For the more moderate constructivists, however, a lot has already been given if there is an algorithm / method which constructs each element of this set in finite number of steps, so it can be specified. The set of natural numbers is actually infinitely in this sense, because it exists in the form of an algorithm with which one can produce any natural number in a finite number of steps. "Done in the present " is here but not the amount as a summary of its elements, but only the algorithm, the operation rule under which it is gradually generated. Therefore, many constructivists avoid the term " actually infinitely " and describe how the quantities of natural numbers rather " complete operational " as what is to simply say that the associated algorithm generates each element of the set sooner or later.
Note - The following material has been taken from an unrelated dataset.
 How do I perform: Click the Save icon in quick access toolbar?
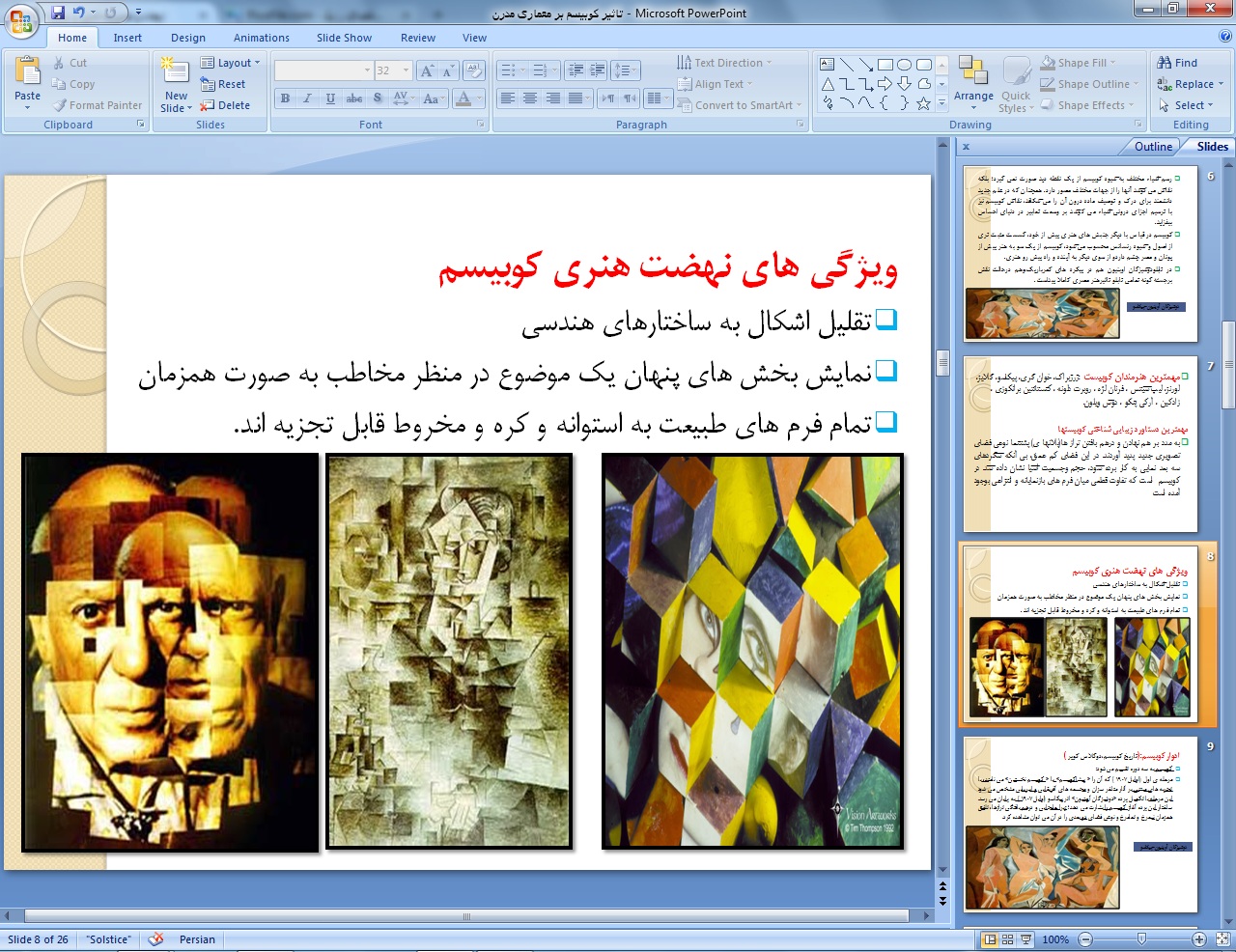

The field of real numbers is the classic case of a non-operative closed set. An algorithm can produce only numbers that can be represented with a finite number of characters, and so it is possible, finite or countable sets of real numbers ( for constructivists are regular sequences of rational numbers) to construct ( by, for example, simply each Specifies a name ), but it is not possible to provide an algorithm that can generate any real number. Because of these should be able to produce in countably many steps, but this is not possible because the set of real numbers is uncountable ( Cantor's second diagonal argument). The " amount" of the real numbers, so can not by an algorithm (or finitely many ) are given, but one would need an infinite number of algorithms to generate all real numbers, and these infinitely many algorithms can not turn by a higher-level algorithm produce ( because also it would follow that the real numbers would be countable ). The algorithms for the generation of all real numbers therefore do not form a surgically closed area, and are therefore difficult to " present ready " to be called and therefore form more of a potential infinity.

Remarkably, despite these difficulties, the set of real numbers to produce sporadically encountered with respect to the infinity of the real numbers on the constructivist side of the aktuale view: The intuitionist Luitzen Egbertus January Brouwer sees the continuum as an original intuition, that is, as something the human mind ready given and thus aktual infinite. As such, the set of real numbers is the common mathematical modeling of the continuum, and they can then be conceived as infinite -update.

There is thus in the philosophy of mathematics in addition to the rejection of all infinity terms ( Ultrafinitismus ) the exclusive acceptance of the potentially infinite ( finitism ), beyond going the acceptance of the actual infinite of only surgically closed sets as the natural numbers ( constructivism), and the acceptance actual infinite only for the continuum ( intuitionism ), while Platonism actual infinity continuously accepted.

The classical mathematics, while the vast majority of today's mathematician accepts actual infinity for all quantities can be defined on the basis of the axioms of Zermelo -Fraenkel set theory: the axiom of infinity yields the existence of the set of natural numbers, the power set axiom that the real numbers. On this axiomatic basis results in an infinite variety of levels of actual infinity, which are characterized by different cardinal numbers. For the cardinal numbers can be similar to the real numbers, do not specify a general development process, which could all produce. Whether the " totality of all cardinal numbers " a meaningful concept is whether they can be regarded as actual infinity, is controversial even among mathematicians. Interpreted this as a whole lot in terms of axiomatic set theory, namely leads to a logical contradiction (first Cantor's antinomy ).